------ Extracted data ------
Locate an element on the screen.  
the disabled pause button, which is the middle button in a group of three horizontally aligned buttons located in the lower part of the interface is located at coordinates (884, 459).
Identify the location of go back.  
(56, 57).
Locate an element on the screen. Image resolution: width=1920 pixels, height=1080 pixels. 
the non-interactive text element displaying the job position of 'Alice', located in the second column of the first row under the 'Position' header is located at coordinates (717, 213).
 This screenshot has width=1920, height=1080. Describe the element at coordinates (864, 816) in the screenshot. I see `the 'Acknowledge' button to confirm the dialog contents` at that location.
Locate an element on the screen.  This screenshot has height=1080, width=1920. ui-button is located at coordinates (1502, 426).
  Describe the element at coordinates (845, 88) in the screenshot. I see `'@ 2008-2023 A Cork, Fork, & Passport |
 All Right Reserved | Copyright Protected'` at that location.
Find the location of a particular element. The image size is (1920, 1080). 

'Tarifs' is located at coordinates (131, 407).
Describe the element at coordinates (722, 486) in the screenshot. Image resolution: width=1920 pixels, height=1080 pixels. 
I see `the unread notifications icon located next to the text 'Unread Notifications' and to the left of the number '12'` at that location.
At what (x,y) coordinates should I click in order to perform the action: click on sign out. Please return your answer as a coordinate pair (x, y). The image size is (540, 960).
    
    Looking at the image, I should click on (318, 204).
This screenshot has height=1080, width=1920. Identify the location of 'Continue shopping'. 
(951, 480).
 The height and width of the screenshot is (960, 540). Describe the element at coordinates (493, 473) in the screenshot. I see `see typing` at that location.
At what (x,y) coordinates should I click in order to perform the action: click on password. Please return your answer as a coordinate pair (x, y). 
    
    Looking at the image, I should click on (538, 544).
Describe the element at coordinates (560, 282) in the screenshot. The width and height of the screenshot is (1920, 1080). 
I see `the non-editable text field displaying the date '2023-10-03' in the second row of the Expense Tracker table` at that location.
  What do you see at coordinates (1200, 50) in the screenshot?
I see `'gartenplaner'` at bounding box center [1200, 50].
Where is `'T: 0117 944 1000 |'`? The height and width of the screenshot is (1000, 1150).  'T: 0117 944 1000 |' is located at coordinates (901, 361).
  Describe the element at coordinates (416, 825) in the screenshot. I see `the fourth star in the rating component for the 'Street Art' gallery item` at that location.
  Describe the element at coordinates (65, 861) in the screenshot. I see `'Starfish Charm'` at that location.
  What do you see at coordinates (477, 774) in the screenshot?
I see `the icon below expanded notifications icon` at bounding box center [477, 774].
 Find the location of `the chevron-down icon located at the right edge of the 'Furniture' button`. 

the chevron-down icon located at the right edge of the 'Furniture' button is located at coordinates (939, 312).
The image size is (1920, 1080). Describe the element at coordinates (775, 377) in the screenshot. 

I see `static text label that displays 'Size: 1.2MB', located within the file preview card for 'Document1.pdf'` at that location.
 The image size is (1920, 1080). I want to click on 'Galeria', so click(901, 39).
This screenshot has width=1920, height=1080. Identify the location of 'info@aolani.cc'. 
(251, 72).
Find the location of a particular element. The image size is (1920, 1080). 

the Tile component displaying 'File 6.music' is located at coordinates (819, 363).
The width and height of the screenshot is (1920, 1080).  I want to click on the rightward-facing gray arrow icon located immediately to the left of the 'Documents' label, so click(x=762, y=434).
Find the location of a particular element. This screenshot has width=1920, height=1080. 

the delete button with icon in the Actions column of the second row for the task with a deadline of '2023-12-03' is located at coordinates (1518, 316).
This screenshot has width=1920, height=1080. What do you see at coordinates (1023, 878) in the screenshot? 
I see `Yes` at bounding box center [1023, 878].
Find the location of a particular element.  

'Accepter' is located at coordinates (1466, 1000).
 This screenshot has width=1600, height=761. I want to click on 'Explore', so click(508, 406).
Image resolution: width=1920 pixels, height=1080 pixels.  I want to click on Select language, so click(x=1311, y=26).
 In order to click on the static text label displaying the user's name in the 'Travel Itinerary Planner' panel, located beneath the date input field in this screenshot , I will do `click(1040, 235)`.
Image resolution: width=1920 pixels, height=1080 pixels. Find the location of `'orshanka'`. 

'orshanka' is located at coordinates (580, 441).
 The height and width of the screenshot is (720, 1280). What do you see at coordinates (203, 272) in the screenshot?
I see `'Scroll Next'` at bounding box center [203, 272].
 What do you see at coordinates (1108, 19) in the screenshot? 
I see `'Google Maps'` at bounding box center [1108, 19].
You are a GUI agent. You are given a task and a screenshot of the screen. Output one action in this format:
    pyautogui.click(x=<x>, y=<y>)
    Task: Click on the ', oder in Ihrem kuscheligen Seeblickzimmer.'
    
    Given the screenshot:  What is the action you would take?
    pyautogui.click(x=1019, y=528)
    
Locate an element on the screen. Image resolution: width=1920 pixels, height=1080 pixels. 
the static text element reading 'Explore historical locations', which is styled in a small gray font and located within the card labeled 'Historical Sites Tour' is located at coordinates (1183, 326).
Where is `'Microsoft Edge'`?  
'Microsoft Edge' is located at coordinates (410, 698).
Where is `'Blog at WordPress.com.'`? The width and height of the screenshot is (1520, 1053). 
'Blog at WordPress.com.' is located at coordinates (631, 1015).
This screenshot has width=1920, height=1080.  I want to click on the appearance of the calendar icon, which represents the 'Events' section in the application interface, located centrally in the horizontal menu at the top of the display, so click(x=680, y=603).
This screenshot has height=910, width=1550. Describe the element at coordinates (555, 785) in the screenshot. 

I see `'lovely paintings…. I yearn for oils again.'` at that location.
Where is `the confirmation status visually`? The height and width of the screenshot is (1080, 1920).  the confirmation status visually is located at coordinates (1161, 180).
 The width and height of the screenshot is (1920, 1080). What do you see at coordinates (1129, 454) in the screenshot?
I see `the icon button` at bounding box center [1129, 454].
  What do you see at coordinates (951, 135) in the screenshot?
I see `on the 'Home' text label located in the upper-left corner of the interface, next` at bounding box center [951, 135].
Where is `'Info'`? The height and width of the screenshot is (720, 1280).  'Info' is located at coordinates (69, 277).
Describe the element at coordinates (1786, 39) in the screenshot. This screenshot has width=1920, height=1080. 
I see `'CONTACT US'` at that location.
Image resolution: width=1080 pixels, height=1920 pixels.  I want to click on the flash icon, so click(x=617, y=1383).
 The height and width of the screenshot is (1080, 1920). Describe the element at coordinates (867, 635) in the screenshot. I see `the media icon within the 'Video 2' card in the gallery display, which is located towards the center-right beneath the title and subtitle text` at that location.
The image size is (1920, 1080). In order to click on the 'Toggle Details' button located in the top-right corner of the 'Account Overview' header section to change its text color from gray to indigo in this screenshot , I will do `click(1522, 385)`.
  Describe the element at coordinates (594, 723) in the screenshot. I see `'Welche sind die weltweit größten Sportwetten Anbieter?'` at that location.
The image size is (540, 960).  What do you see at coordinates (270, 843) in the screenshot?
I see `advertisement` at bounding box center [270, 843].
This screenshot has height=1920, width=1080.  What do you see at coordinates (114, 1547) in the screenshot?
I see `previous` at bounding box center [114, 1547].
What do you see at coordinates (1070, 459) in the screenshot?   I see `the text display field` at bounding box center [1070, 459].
------
### Problem statement
Rewrite the stretch of the records that begins with the line containing "This screenshot has width=1920, height=1080. Identify" and ends with the line containing "the Tile component", including both, as a numbered list with the blank lines left out.

### Right answer
1. This screenshot has width=1920, height=1080. Identify the location of 'info@aolani.cc'. 
2. (251, 72).
3. Find the location of a particular element. The image size is (1920, 1080). 
4. the Tile component displaying 'File 6.music' is located at coordinates (819, 363).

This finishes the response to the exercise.